- Nationality: American
- Born: June 18, 1968 (age 58) Coldwater, Michigan

Motocross career
- Years active: 1987 - 1994
- Teams: Yamaha, Honda
- Championships: AMA 250cc - 1989, 1990, 1992; AMA 250cc supercross - 1989, 1990, 1992;
- Wins: 37

= Jeff Stanton =

American motorcycle racer (born 1968)

Jeffrey Eric "Six Time" Stanton (born June 18, 1968) is an American former professional motocross racer.

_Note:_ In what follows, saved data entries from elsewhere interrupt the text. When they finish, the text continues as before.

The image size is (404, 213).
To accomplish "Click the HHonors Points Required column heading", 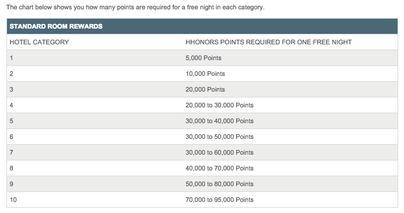I will click(x=268, y=42).
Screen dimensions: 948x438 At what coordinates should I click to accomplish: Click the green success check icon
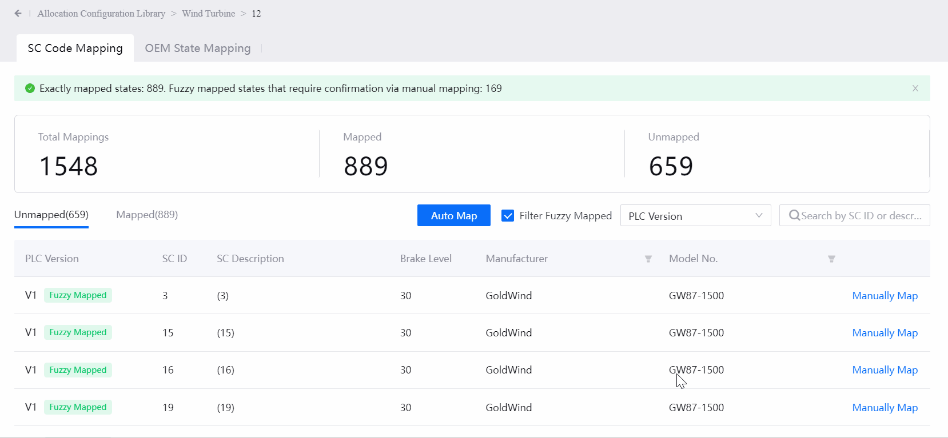pyautogui.click(x=30, y=89)
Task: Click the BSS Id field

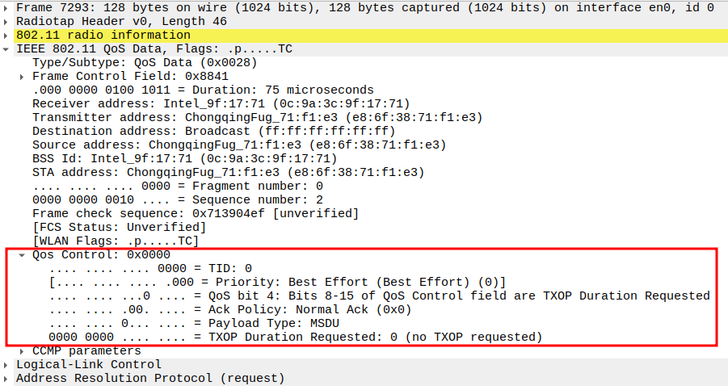Action: click(x=184, y=158)
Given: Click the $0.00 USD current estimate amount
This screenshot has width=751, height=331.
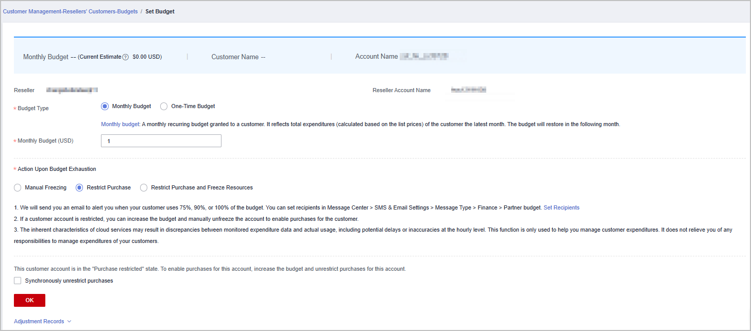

He competed in the AMA Motocross Championships from 1987 to 1994. He is a three-time AMA 250cc Motocross and Supercross national champion, winning the titles in 1989, 1990 and 1992.

==Biography==
Jeff Stanton was born in Coldwater, Michigan to Erwin and Mary Stanton. Jeff married Sara Knowles in 1992 and they had a daughter, Siana, in 1996 and a son, Toren, in 1999.

==Racing career==
Stanton made his professional debut on August 24, 1986 at the Washougal Outdoor National in the 500cc class. Aboard a Yamaha YZ490 he finished 7th overall with 10 - 6 moto finishes. Stanton won the prestigious Daytona Supercross 4 years in a row, from 1989 - 1992, earning him the nickname "Duke of Daytona" at the time. He retired from professional motocross in 1994.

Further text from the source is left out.